## ASSIGNED TASK
Begin at the top of the following data. Copy each line exactly until you have copied the line containing "You are a computer-use agent. The".
►
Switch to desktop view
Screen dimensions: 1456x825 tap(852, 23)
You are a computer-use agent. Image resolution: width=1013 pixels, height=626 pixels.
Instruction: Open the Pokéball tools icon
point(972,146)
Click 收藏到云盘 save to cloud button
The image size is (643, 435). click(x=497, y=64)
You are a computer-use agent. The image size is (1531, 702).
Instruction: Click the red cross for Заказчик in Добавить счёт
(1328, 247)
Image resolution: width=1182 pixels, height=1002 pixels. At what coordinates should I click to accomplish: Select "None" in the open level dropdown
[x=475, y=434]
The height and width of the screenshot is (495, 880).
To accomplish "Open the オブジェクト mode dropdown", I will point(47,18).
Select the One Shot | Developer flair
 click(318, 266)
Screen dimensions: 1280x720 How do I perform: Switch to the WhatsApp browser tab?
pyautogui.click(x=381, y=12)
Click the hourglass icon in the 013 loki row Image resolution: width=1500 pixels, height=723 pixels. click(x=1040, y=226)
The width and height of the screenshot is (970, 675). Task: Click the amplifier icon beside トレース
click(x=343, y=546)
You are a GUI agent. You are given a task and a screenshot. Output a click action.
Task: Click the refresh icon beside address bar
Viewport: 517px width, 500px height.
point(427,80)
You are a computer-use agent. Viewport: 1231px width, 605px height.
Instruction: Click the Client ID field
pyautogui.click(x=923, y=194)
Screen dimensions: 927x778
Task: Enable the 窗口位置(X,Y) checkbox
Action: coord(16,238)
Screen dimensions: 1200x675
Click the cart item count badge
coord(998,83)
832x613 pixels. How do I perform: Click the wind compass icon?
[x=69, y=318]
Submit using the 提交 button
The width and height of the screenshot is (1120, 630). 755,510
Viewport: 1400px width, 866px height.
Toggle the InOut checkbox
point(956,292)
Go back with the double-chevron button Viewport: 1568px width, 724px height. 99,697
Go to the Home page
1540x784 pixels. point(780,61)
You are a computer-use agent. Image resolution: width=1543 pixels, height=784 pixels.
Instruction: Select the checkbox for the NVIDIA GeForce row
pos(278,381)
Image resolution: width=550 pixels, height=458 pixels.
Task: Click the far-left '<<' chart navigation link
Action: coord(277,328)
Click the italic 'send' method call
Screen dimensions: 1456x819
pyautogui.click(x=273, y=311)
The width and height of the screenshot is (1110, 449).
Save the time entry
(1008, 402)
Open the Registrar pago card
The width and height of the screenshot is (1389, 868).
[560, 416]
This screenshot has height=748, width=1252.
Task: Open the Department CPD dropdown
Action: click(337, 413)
◄
## ANSWER SECTION
Switch to desktop view
Screen dimensions: 1456x825 tap(852, 23)
You are a computer-use agent. Image resolution: width=1013 pixels, height=626 pixels.
Instruction: Open the Pokéball tools icon
point(972,146)
Click 收藏到云盘 save to cloud button
The image size is (643, 435). click(x=497, y=64)
You are a computer-use agent. The image size is (1531, 702).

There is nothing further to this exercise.